Working with a multi-user environment in Flash
Edit Dec 6th, 2011: 1and1.com internet hosting does not support sockets on their shared hosting packages. Since I’m not a huge business, I can’t afford dedicated hosting. Therefore, this example will not work. If you wish to see what I set up, please install Robin locally on your computer or your own hosting, get it working, and then we can talk.
I never knew you could do this – set up a multi-user environment in Flash, where all the users in a room have access to the same elements on the stage and can manipulate them. I was quite interested when Dan showed us his library, Robin Flash, which easily allows you to set up a multi-user environment for Flash and even test it on your own local computer.
So I was trying to come up with some ideas for how to use this. The two applications I can think of for this type of thing are games, and chat. But there must be something more interesting you can do with it…
I had a search around and came across LunchTimers.com. Here, there are a few rooms with different goals: you can manipulate letters together, draw on the same board together, solve a jigsaw puzzle together, or play pool, checkers or tetris, all with anonymous users who are also logged in. Their contact page has some information about what the site is and why.
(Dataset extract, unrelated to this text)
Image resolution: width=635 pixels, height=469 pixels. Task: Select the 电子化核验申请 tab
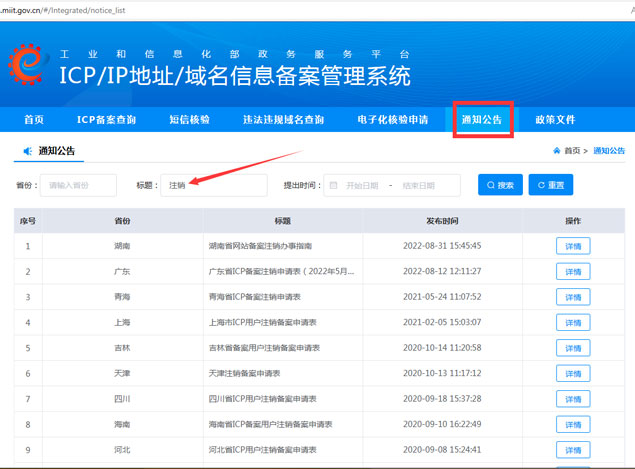pyautogui.click(x=392, y=120)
It’s interesting, but I like to consider more useful, real-world uses for this kind of technology. I suppose Adobe LiveCycle Collaboration Service takes care of most of those: working together with other designers online using whiteboard, text and voice chat, etc. In any case, I think even with a custom multi-user environment using Robin Flash could be useful – you could brand it yourself, and have clients do specific tasks within it, such as writing feedback collaboratively on designs you’ve submitted, or manipulating wireframes for a desired system on the fly, showing you what they were thinking. This only works if you’re working with clients remotely, of course – there’s just no reason to do it if you’re in the same room. You could easily integrate voice and text chat for people in the room.
But, what else? There are novel multi-user environments you could set up as installations in a museum, to demonstrate the technology. Educational classrooms could be useful, but it might be a worry that students could anonymously move things around in the room that they’re not supposed to. You could restrict their access permissions to just chat…
Here’s an example of a multi-user whiteboard done in Flash. That’s probably the most useful real-world example I can think of. Not too much to do in this area that hasn’t already been done, I’m sure. Still, there’s always room for improvement or tying in other features that others haven’t thought of yet.
What kind of multi-user environment would you set up?
Here’s what I did, as a basic example. Click the image below multiple times to open multiple windows, and see the magic. When you click the circle, it randomly changes colour. Give it a few seconds to connect once you’ve loaded the window. Also, if a circle doesn’t appear right away, try refreshing the window.
December 2, 2011 @ 5:06 am
We are currently experiencing *slight* technical difficulties. Let me get back to you about this on the weekend, when I’ll have some more time to delve into this a little bit.
December 4, 2011 @ 3:41 pm
So it appears as though my host does not have sockets enabled. Once I have this issue cleared up, I’ll let you know and it should work!